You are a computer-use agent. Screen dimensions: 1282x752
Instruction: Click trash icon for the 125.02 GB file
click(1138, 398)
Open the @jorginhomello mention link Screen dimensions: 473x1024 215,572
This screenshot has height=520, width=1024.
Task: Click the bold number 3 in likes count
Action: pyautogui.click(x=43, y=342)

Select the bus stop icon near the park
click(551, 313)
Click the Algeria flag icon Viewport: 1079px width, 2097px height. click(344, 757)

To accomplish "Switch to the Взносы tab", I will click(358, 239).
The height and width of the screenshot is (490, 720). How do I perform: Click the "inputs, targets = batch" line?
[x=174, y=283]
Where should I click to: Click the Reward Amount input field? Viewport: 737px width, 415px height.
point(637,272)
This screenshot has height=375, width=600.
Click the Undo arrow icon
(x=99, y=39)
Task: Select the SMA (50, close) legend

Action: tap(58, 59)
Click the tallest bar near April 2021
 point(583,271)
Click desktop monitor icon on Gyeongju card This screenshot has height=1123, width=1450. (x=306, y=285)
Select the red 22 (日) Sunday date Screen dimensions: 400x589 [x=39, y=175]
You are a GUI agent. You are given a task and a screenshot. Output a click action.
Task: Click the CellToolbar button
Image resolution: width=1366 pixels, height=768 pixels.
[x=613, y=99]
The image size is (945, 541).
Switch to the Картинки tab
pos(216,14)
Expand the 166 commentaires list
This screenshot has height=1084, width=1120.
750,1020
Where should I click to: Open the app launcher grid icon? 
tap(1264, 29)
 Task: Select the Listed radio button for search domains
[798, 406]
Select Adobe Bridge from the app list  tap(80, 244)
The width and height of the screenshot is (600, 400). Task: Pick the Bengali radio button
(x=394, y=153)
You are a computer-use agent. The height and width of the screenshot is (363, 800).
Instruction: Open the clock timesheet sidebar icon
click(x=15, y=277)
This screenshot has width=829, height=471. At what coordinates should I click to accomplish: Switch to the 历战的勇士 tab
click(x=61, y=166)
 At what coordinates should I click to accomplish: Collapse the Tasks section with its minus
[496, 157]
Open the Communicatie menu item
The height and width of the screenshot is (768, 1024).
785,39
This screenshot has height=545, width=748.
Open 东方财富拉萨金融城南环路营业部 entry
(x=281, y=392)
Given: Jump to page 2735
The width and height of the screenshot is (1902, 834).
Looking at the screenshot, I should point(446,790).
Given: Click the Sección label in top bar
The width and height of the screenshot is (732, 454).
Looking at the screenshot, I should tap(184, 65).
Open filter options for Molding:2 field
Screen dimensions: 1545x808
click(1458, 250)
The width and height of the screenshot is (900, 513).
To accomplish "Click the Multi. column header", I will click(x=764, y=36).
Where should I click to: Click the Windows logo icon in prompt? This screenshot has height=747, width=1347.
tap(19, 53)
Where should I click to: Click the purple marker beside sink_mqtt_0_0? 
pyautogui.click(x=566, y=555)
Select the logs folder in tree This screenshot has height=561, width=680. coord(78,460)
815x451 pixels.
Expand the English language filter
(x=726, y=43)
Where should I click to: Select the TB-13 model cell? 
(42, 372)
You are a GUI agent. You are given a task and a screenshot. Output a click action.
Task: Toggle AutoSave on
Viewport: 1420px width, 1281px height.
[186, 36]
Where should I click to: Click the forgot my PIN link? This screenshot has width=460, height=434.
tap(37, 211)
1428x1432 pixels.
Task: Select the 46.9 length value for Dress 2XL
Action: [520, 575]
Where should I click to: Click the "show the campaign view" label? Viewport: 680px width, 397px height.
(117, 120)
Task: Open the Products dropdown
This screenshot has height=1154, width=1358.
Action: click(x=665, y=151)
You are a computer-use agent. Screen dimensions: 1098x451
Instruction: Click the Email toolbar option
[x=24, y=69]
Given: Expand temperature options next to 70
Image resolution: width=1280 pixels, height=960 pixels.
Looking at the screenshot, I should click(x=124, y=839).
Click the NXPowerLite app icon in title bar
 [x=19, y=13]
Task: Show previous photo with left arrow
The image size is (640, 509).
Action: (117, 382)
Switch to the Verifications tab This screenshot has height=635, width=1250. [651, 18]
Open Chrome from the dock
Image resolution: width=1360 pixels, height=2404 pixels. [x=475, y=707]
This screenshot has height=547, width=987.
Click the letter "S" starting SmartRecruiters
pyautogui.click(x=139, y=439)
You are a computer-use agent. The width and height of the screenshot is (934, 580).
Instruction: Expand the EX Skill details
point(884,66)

TASK DETAILS
Write down, word for word, the lines above from the one containing "Task: Show previous photo with left arrow" through the one containing "This screenshot has height=547, width=987.", both ends included.

EXERCISE ANSWER
Task: Show previous photo with left arrow
The image size is (640, 509).
Action: (117, 382)
Switch to the Verifications tab This screenshot has height=635, width=1250. [651, 18]
Open Chrome from the dock
Image resolution: width=1360 pixels, height=2404 pixels. [x=475, y=707]
This screenshot has height=547, width=987.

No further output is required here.